Given passage START

How did you come up with the Danny Alias pseudonym?
I was Danny Alias for some 30 years. Everyone in Chicago knew me as Danny; heck, he even had his own credit cards! Danny Alias was (and still is) a band though the members have changed throughout the years. When I creakily moved into my fifties, I decided to break from the persona in what I considered an efficient way: Danny Alias Duane. Danny Alias was always about the concept that this guy could be anyone.

My French music label, Le Disc De La Mort, still releases me as "Alias." How ironic to be released on that particular label, right? Now I feel like I'm the guy who could sell the Angel of Death a vintage scythe.

Duane Scott Cerny at the Wrigleyville Antique Mall, mid-1990s  

Chapter 5 is simply star-studded with Phyllis Diller, hatmaker to the stars Raymond Hudd and, I'm guessing, Oprah Winfrey. Am I on the right track?
That's one of my favorite chapters. I loved Raymond Hudd both as a friend and as a living, breathing piece of vintage haberdashery history. The stories regarding Phyllis Diller and the unnamed television host are true, but I prefer he/she/they remain unnamed.

Again, this book is a collection of confidences... and not all confidences should be confirmed or denied, especially when the confidence is particularly unflattering. One recalls poor Truman Capote going way too far with gossip as literature.

Chapter 9 features a tribute to early Andy Warhol superstar Paul America. Why was this book the right place for that story?
I felt very strongly that now was the time to tell this story, and this book was the place. Again, I'm divulging something personal which is always, shall we play with the word, "tricky?"

Now that I'm in my sixties with health problems of my own, I decided the full story should be told and be done with it. Paul America deserved better, and he certainly should not be forgotten. Yes, he was movie star handsome —heck, he was a Warhol movie star— but beyond that, he was a nice guy, a good egg. I found him to be a quiet, thoughtful person. I write about a brief fling we had many years ago and, tragically, mere months before his death. I know of no other stories from this time, but I do know he remains unforgettable to me. I'd like to think he will continue to be unforgettable to many, many others.

South Florida, where I live, is an Mid-Century Modern hotbed. Have you ever thought of opening an outpost here?
No. For years my partner Jeff and I were dealers at the New York Pier Shows that began with 600 dealers and over the years dwindled to 200 or so. I found it grueling to sell and do well in multiple places simultaneously, at least in the vintage biz. I will steal a quote from Raymond Hudd: "Sometimes it's better to be a big fish in a small pond."

The chapter about George and Evelyn and A Vintage Thrift: Buy and Sell was especially touching. Would it be fair to say that it's something of a cautionary tale for those thinking about getting into the market?
Yes, absolutely a cautionary tale, and not just for dealers or would-be dealers, but also for those who define volume in terms of sound and not a measurement of the growing enormity of "all your stuff." However, I also feel it's a thoughtful story about dreams and how they can be chased over time into very different realities.

Given passage END
Data below START

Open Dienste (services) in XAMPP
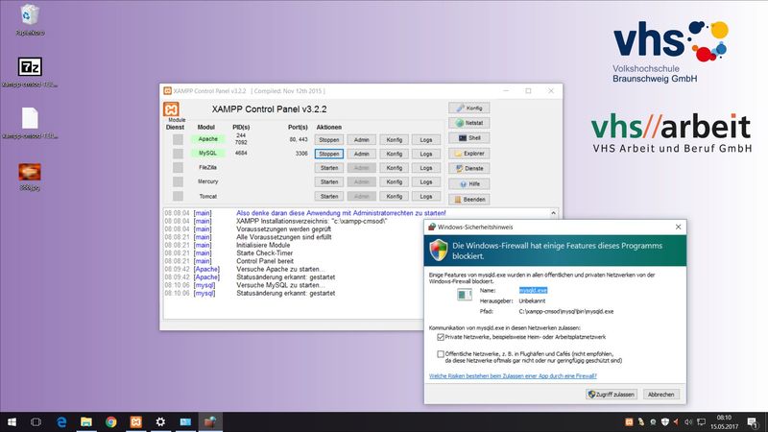This screenshot has height=432, width=768. pyautogui.click(x=469, y=168)
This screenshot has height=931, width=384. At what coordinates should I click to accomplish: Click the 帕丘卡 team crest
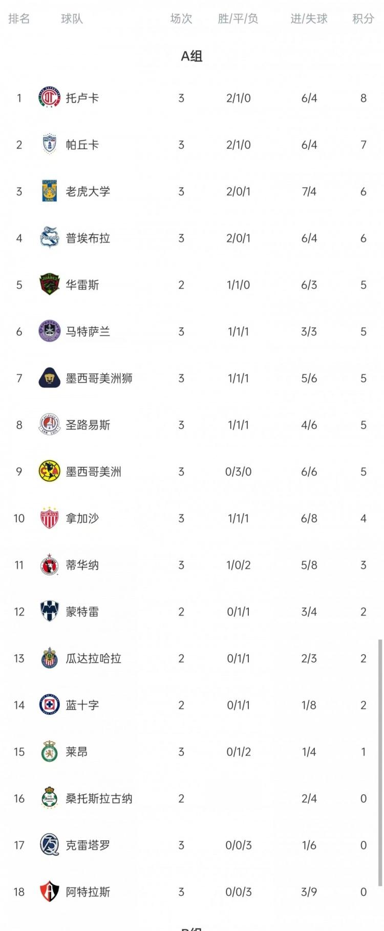pos(50,145)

Data below END

## [Work request]
Copy out the part of the interview that begins at the words "Chapter 5 is" and ends after "for that story?". Work from the interview alone.

## [Answer to the problem]
Chapter 5 is simply star-studded with Phyllis Diller, hatmaker to the stars Raymond Hudd and, I'm guessing, Oprah Winfrey. Am I on the right track?
That's one of my favorite chapters. I loved Raymond Hudd both as a friend and as a living, breathing piece of vintage haberdashery history. The stories regarding Phyllis Diller and the unnamed television host are true, but I prefer he/she/they remain unnamed.

Again, this book is a collection of confidences... and not all confidences should be confirmed or denied, especially when the confidence is particularly unflattering. One recalls poor Truman Capote going way too far with gossip as literature.

Chapter 9 features a tribute to early Andy Warhol superstar Paul America. Why was this book the right place for that story?